**Problems to solve:**
1/ In the River Orwell text, who issued the Ipswich Barrier Order, and in what month and year?
2/ Carry the River Orwell text forward, starting after its final sentence.

**Text shown:**
[Start of Attachment]
Since the 1970s marinas have opened at Levington (Suffolk Yacht Harbour, pictured), Woolverstone, Fox's (just outside Ipswich), and two marinas in the old Ipswich Wet Dock. Woolverstone is home to the Royal Harwich Yacht Club that was for many years host to the Swordfish 15-foot racing dinghy built by Fairey Marine, in addition to its 12-foot Firefly, a derivative of the National 12-foot dinghy, both designed by the sailor Uffa Fox. It now hosts a broad range of sailing events, such as the annual 'Junior Race Week'.

==Ipswich Barrier==
Ipswich has in the past been affected by flooding, both fluvial flooding from water passing down the river Gipping, and tidal flooding from tidal surges passing up the estuary of the Orwell, with the river becoming much narrower near to the entrance to Ipswich Docks. In order to reduce this risk, the Environment Agency implemented a programme of works expected to cost a total of £58 million to improve the flood defences on both banks of the tidal river and of the Port of Ipswich. The work included the construction of the Ipswich tidal barrier, and because the work affected the right of navigation on the New Cut, the section of the Orwell immediately above the barrier site, it required an order to be issued under the Transport and Works Act 1992. The Ipswich Barrier Order was issued by the Secretary of State for the Environment, Food and Rural Affairs in August 2012.
[End of Attachment]
**Provided information:**
[Start of Attachment]
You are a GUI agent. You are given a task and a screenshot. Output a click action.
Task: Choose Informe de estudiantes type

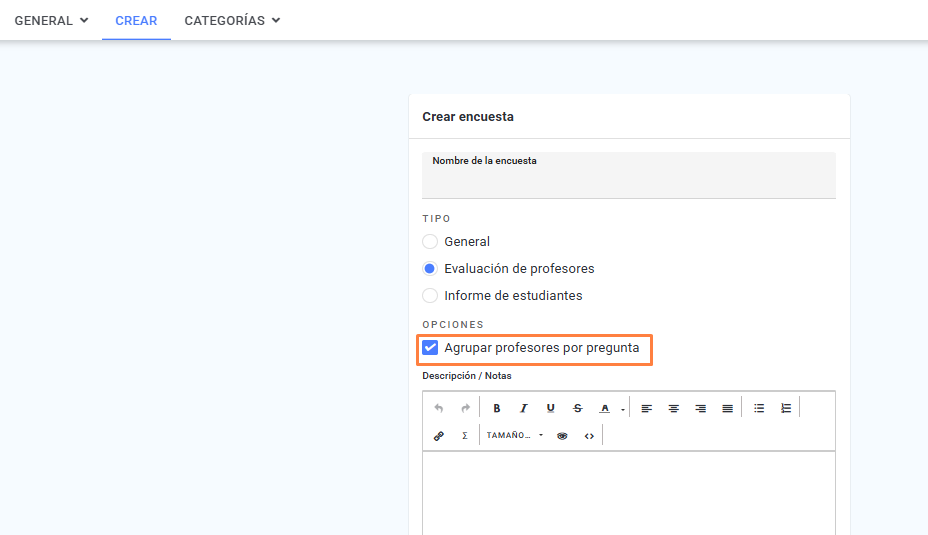coord(430,295)
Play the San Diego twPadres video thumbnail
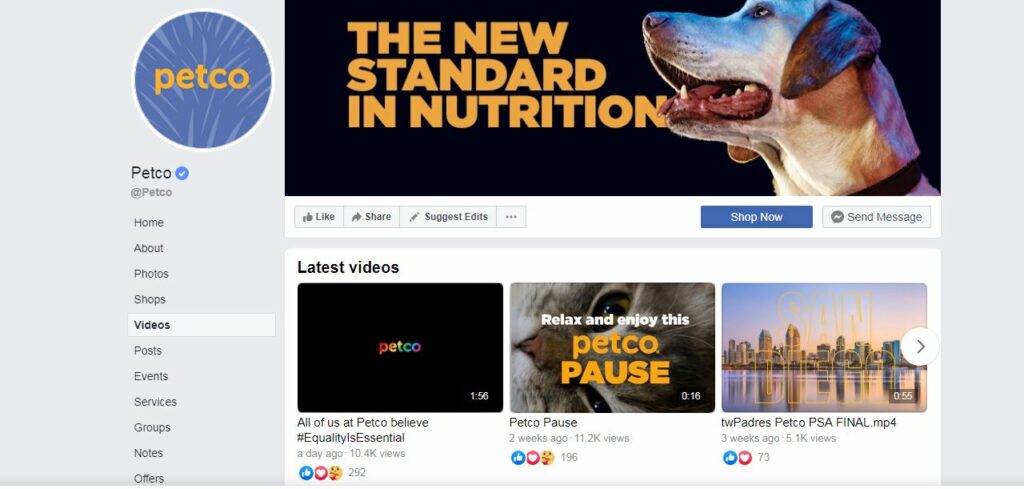Image resolution: width=1024 pixels, height=489 pixels. pyautogui.click(x=824, y=347)
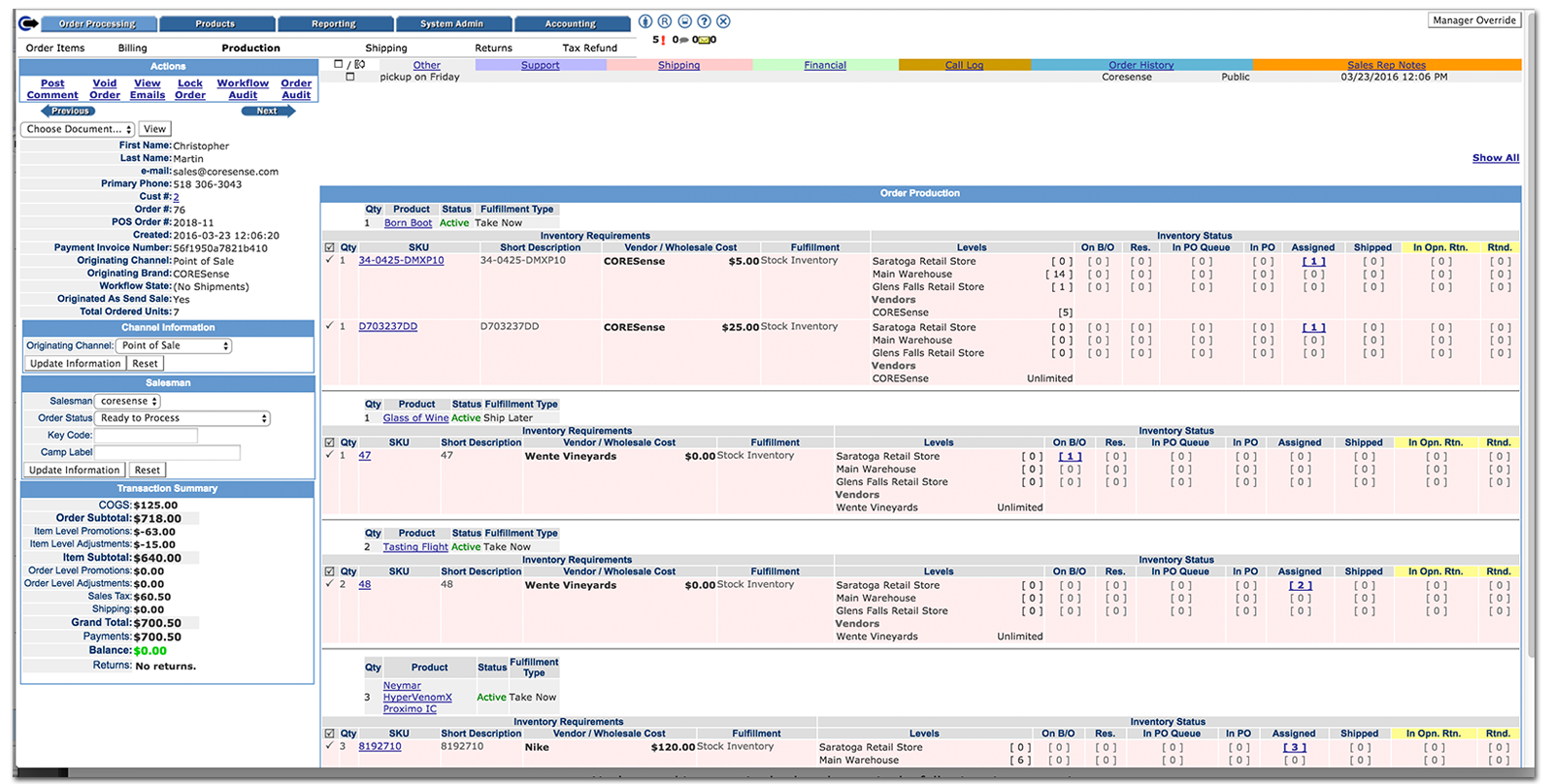Open the envelope messages icon
Screen dimensions: 1553x784
(x=704, y=40)
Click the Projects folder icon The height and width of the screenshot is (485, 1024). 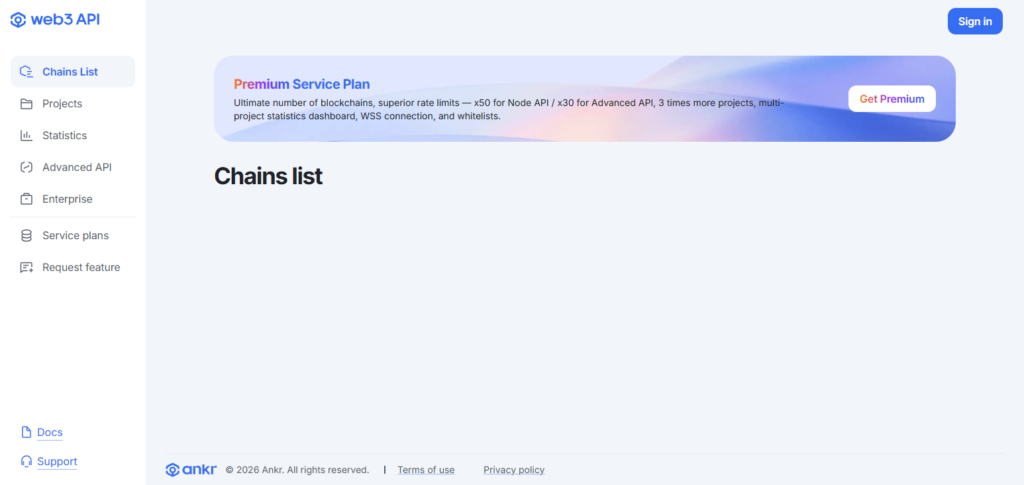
[End of Attachment]
**Answers to the exercise:**
1/ The Secretary of State for the Environment, Food and Rural Affairs issued it in August 2012.

2/
The barrier consists of a rising sector gate, 66 ft wide and 30 ft high, located just to the west of the entrance to the wet dock. In November 2014, a contract for £28 million was awarded to VBA, a joint venture between VolkerStevin, Boskalis Westminster and Atkins, for construction of the barrier and associated flood defences on the banks of the river. The barrier is designed to prevent tidal surges passing further up stream, and to enable downstream fluvial flows to be controlled. It provides better flood protection to some 1,500 homes and 400 business properties. The river at the barrier site was 180 ft wide, but in order to allow the construction of the barrier and the commissioning of the gate, a large cofferdam, 98 ft square, extending 20.6 m downwards into the chalk bed of the river, was formed against the east bank. This left a much narrower channel to allow the river flows to reach the estuary and boats to continue to access the river above the barrier site.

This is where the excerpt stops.